Маркиз снова рассмеялся.
– Как бы мне ни хотелось порадовать тебя, няня, я решительно отказываюсь связывать свою судьбу с какой-нибудь молодой женщиной, которая станет совершенно несносной, как только окончится медовый месяц.
Уловив в ответе маркиза циничные нотки, няня пристально посмотрела на своего воспитанника.
– Неужели невозможно найти себе подходящую жену, мастер Освин? Только не говорите мне, что у вас нет выбора.
– А что, до тебя доходят какие-нибудь слухи? – полюбопытствовал маркиз.
– Может быть, вам кажется, что мы живем здесь в глуши и ничего не знаем, – ответила няня, – но известия о ваших любовных победах постоянно доходят к нам из Лондона. Должна сказать, что вы уродились в отца.
Маркиз слегка поморщился. Он не любил, когда при нем упоминали о приключениях старшего маркиза Олдриджа, которыми в свое время он прославился в свете. Так же, впрочем, как нынешний маркиз – сейчас.
Но Освин Олдридж тут же подумал, что няня, наверное, единственная женщина на всем свете, которая совершенно бескорыстно желает ему счастья.

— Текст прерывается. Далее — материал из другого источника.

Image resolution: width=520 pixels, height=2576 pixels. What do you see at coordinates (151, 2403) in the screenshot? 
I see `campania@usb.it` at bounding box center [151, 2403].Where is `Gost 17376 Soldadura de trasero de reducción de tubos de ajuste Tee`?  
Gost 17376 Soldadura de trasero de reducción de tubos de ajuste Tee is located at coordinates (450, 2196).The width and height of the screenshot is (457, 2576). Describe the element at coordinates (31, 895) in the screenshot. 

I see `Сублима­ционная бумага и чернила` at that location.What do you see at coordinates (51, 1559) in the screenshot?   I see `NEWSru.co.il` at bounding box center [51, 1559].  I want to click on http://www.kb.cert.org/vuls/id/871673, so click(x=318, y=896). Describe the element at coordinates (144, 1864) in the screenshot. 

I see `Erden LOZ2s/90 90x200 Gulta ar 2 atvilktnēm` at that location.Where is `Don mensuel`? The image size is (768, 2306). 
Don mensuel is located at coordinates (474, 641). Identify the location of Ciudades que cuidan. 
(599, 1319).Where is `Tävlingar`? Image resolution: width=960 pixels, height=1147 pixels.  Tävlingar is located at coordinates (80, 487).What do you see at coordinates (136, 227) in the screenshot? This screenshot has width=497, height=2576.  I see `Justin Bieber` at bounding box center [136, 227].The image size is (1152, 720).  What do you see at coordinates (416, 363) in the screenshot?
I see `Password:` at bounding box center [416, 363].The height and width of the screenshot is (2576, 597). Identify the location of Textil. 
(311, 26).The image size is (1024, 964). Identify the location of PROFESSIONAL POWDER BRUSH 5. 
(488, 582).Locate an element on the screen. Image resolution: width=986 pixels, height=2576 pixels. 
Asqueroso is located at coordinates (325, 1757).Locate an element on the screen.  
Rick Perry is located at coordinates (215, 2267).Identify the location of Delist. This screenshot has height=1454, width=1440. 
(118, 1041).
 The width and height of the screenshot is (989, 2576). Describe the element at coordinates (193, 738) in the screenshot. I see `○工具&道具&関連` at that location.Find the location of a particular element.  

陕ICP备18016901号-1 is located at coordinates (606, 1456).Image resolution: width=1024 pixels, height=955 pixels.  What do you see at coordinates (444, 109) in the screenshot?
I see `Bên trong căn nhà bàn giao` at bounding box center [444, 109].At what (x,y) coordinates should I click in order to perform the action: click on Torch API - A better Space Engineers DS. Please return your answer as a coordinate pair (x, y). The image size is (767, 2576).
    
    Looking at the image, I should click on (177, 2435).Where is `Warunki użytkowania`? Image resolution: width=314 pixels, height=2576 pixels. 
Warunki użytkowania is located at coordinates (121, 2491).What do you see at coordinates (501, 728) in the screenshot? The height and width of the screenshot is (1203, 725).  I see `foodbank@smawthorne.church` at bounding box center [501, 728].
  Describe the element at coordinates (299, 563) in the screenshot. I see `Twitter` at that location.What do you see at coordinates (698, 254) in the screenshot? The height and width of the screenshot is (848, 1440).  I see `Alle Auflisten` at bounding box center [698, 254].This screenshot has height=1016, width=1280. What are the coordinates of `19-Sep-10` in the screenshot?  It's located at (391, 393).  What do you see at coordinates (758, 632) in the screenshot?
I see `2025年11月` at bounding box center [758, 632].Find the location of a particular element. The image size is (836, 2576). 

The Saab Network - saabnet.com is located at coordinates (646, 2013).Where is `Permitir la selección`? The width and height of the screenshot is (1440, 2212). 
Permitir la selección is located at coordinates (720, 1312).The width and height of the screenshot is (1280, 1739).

Старушке, которая любила его непритворной, почти материнской любовью, хотелось понянчить на склоне лет и его сына.
Маркиз не помнил своей матери. Она умерла, когда мальчику едва исполнилось три года. С тех пор все хорошее, что выпало на его долю в детстве, исходило от няни.
В то время как отец старался, насколько это было возможно, не допустить его в свою жизнь, няня посвятила ребенку все свое время.
Она хвалила и бранила, баловала и наказывала его. Она преподала ему первые уроки. Даже когда маркиз вышел из того возраста, когда ребенок нуждается в няне, она не оставляла его своими заботами.